| Exercise requirements |
Leave the pictures out, and repeat exactly every line from the one with "Click the Instant Replay length slider handle" through the end of the data below.

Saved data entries
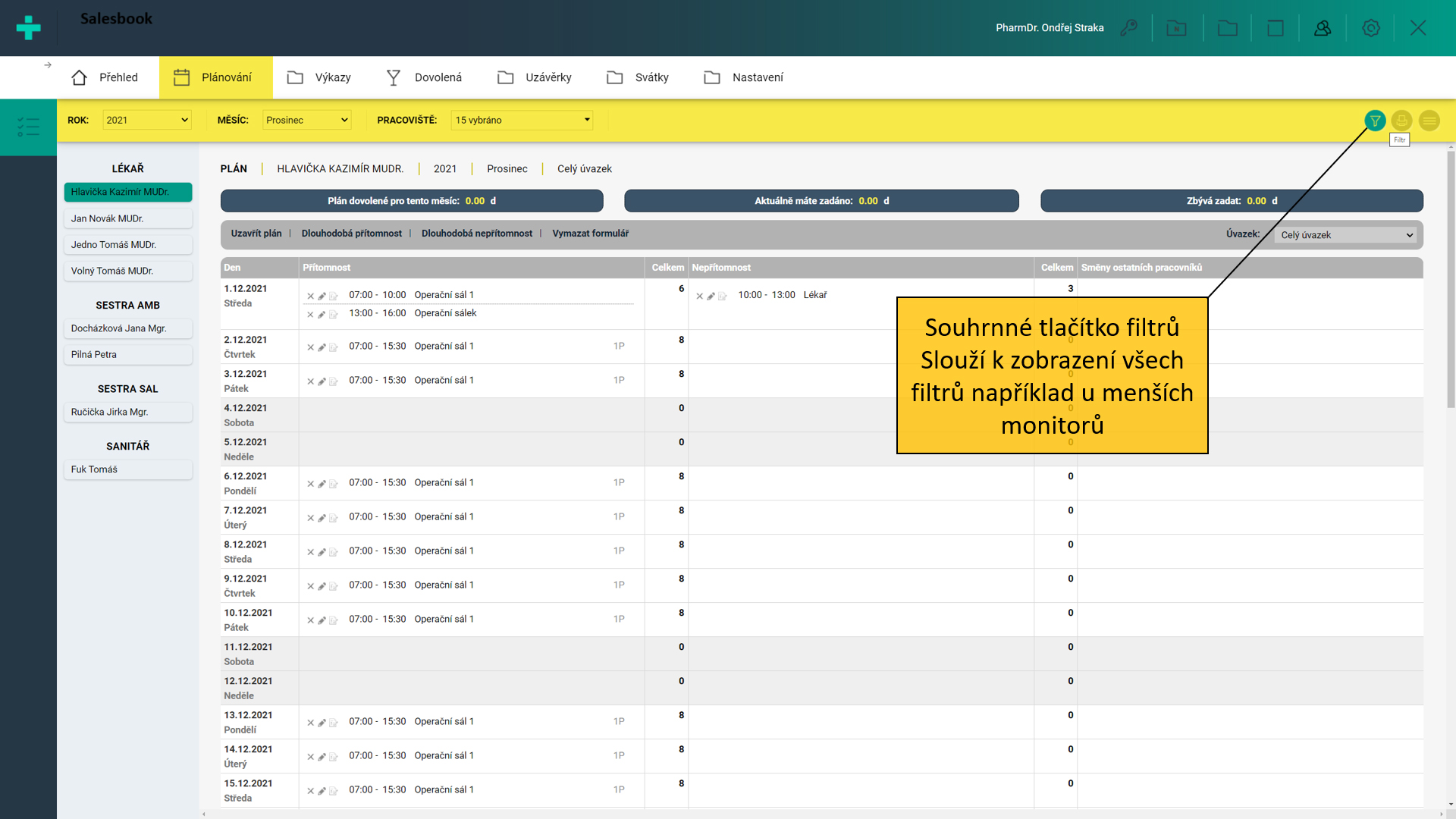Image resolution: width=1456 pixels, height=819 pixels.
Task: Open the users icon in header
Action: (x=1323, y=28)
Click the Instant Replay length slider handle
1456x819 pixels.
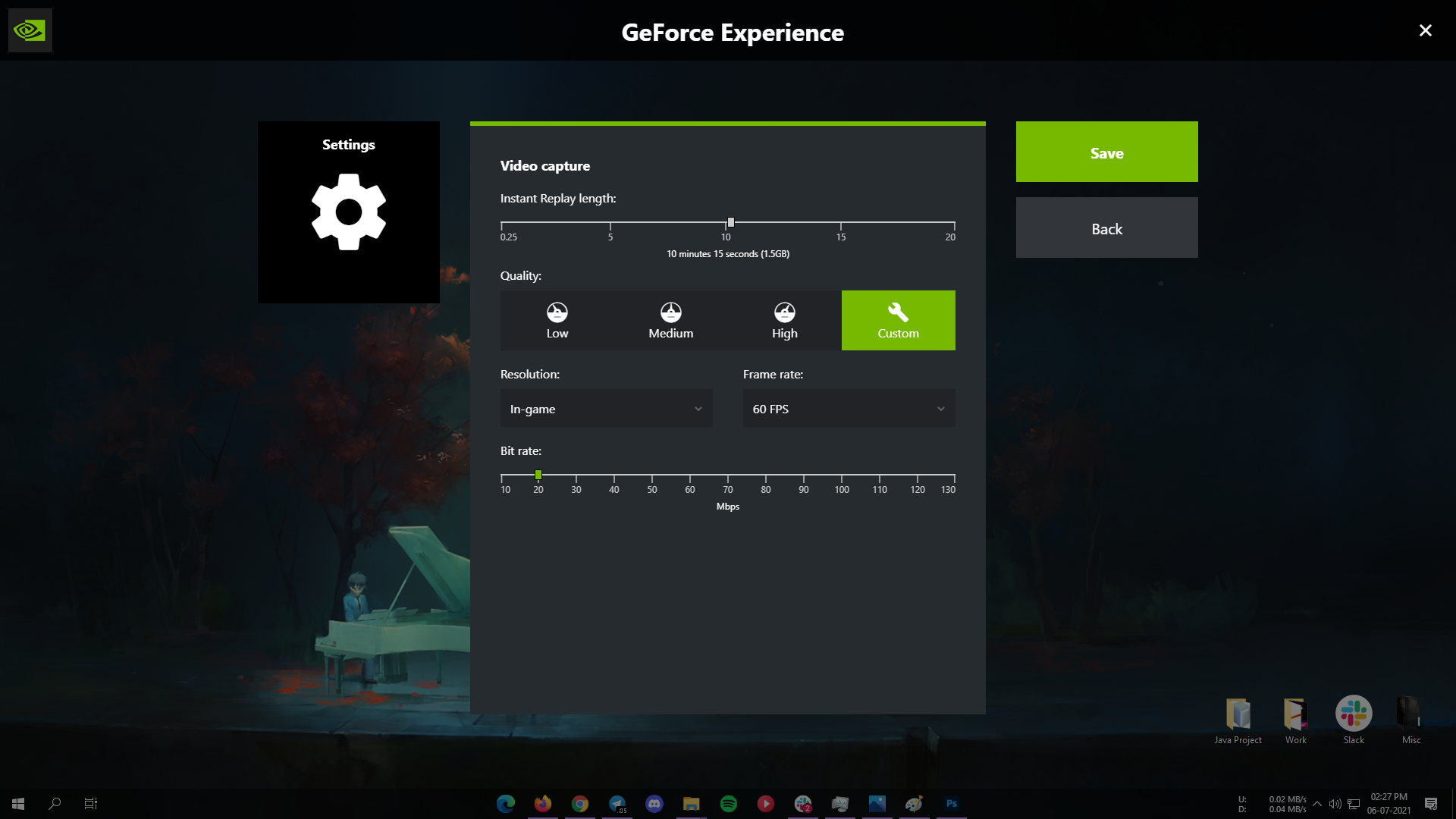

| Exercise solution |
Click the Instant Replay length slider handle
1456x819 pixels.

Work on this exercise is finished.